## Given instruction 1
From the records, repeat the lines from the line with "includes Barnarp [568, 248]" to the line with "Ölmstad [98, 477]", including both of those lines.

# Pics of the puppies I found.



## Jige (Mar 17, 2011)

These were taken last night. Not really sure who is who in these ones as I was taking the photos.

I took these this morning.









little girl with white nose, chest and toes








Little girl with a brown sheen no white








Little boy. I think I am keeping him. I have wanted another pup almost went and got a dobie mix. 








Little girl with lots of white








Another girl. they are sleeping so I wont wake them cant remember if she has white toes or not. Also a brown look to her. Short haired.








Girl with four white feet.








Little girl with white on front toes.









Not sure which pup this is but I wanted to show how good BaWaaJige is with them.


----------



## goldhaven (Sep 3, 2009)

So very cute. Good Luck with them


----------



## bowdense (Feb 22, 2011)

Thank God you found them! Poor little things. They are very cute.


----------



## Karen519 (Aug 21, 2006)

*General V*

General V

They are so cute and precious!
Do you think the MOTHER was around somewhere?


----------



## Jige (Mar 17, 2011)

No I dont. I was down there 3x yesterday once before I found them no dogs running around. Then twice afterwards I didnt see any dogs. If fact there are not too many dogs right in town but we have lots of people in this rural area. I think there is one rcycling shed for every 20-25 mile radius.

We have 2 shelters here one in hubbard and one in Beltrami both charge you a surrender fee anywheres from 20$ to 50$. That is probably why they were put in the shed. Someone figured that maybe if a county worker found them they would get in the shelter. Only thing wrong with that is pick up at the shed is Thursday not Monday.


----------



## CAROLINA MOM (May 12, 2009)

Aww...... they're so cute and BaWaaJige is so good with them. 

Thanks for taking care of these precious little ones.


----------



## LibertyME (Jan 6, 2007)

## Records for the task

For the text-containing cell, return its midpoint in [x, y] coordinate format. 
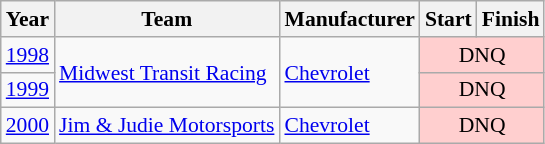
Midwest Transit Racing [166, 72]
1998 [28, 55]
Start [448, 19]
2000 [28, 126]
1999 [28, 90]
Manufacturer [349, 19]
Team [166, 19]
Finish [511, 19]
Jim & Judie Motorsports [166, 126]
Year [28, 19]
Search for the cell housing the specified text and yield its [x, y] center coordinate. 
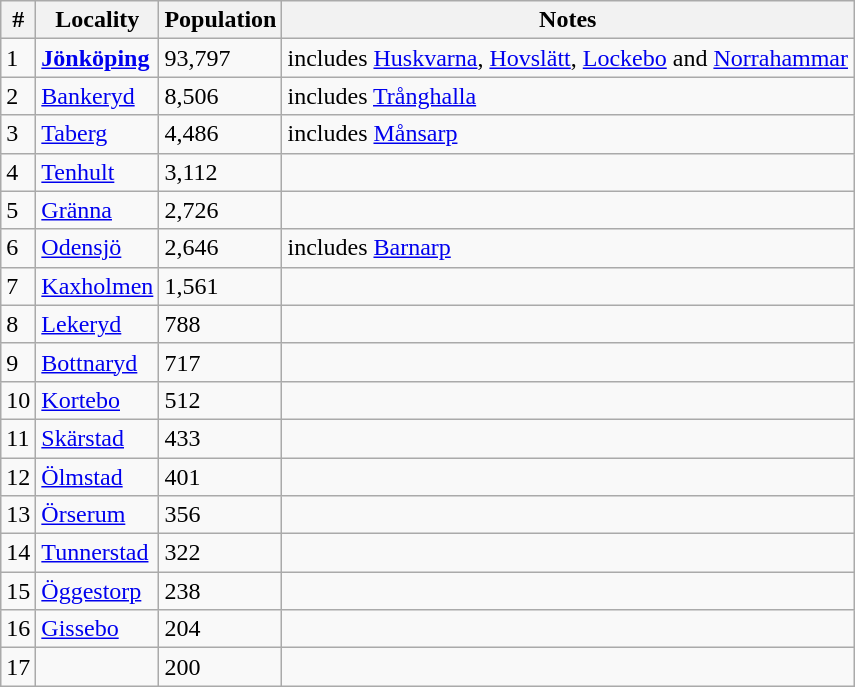
includes Barnarp [568, 248]
433 [220, 438]
3,112 [220, 172]
Locality [98, 20]
Tunnerstad [98, 553]
3 [18, 134]
Öggestorp [98, 591]
512 [220, 400]
5 [18, 210]
14 [18, 553]
9 [18, 362]
2 [18, 96]
6 [18, 248]
Tenhult [98, 172]
2,646 [220, 248]
Ölmstad [98, 477]
12 [18, 477]
Bottnaryd [98, 362]
Lekeryd [98, 324]
Gränna [98, 210]
includes Månsarp [568, 134]
1,561 [220, 286]
Skärstad [98, 438]
93,797 [220, 58]
10 [18, 400]
4 [18, 172]
8,506 [220, 96]
16 [18, 629]
204 [220, 629]
1 [18, 58]
Notes [568, 20]
200 [220, 667]
Jönköping [98, 58]
Odensjö [98, 248]
Kortebo [98, 400]
717 [220, 362]
17 [18, 667]
2,726 [220, 210]
includes Huskvarna, Hovslätt, Lockebo and Norrahammar [568, 58]
11 [18, 438]
Taberg [98, 134]
8 [18, 324]
includes Trånghalla [568, 96]
7 [18, 286]
238 [220, 591]
Örserum [98, 515]
4,486 [220, 134]
# [18, 20]
Bankeryd [98, 96]
Kaxholmen [98, 286]
Population [220, 20]
788 [220, 324]
401 [220, 477]
322 [220, 553]
13 [18, 515]
15 [18, 591]
Gissebo [98, 629]
356 [220, 515]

## Given instruction 2
Continue the forum thread about the found puppies from where it stops.

## Response 1
includes Barnarp [568, 248]
433 [220, 438]
3,112 [220, 172]
Locality [98, 20]
Tunnerstad [98, 553]
3 [18, 134]
Öggestorp [98, 591]
512 [220, 400]
5 [18, 210]
14 [18, 553]
9 [18, 362]
2 [18, 96]
6 [18, 248]
Tenhult [98, 172]
2,646 [220, 248]
Ölmstad [98, 477]

## Response 2
Sounds like the sheds need signs:
"Puppies are not considered recyclables"


----------



## mooselips (Dec 4, 2011)

Awww...they're so sweet.

How sad for someone to just dump them......

How good for you to keep one!


----------



## Jige (Mar 17, 2011)

I am thankful that who ever did this left them in the shed and not out on some road. We have too much of this dumping of animals around here. The pole barn across the road from me use to be the place they dumped until someone new bought and put a lock on the door. 

It has been almost 8yrs but the last puppies we got were found by a friend of my sister. he was coming home late one night saw a dog along side the road and a burlap bag in the road. He stopped to move it and discovered 3 pups in the bag. He took them home but he lived in an apt couldnt keep mother and pups so called my sister. We took them found homes for 2 and got 2 in the shelter cost 100$ and they were not our dogs.


----------



## cgriffin (Nov 30, 2011)

Aww, those puppies are so cute and they appear to still be very young.
Thanks for taking them in. What are you planning to do?


----------



## Jige (Mar 17, 2011)

Well I think they are right around 4-5 wks by watching them play and they can go to the poop on their own. I will be getting them their shots and worming. I plan on finding good homes for them. I will have a contract for people to sign and I think I will ask for a letter of support from their vet. I will also be charging a sm fee. People tend to think twice if they have to pay.


----------



## cgriffin (Nov 30, 2011)

Thanks! That is a good plan.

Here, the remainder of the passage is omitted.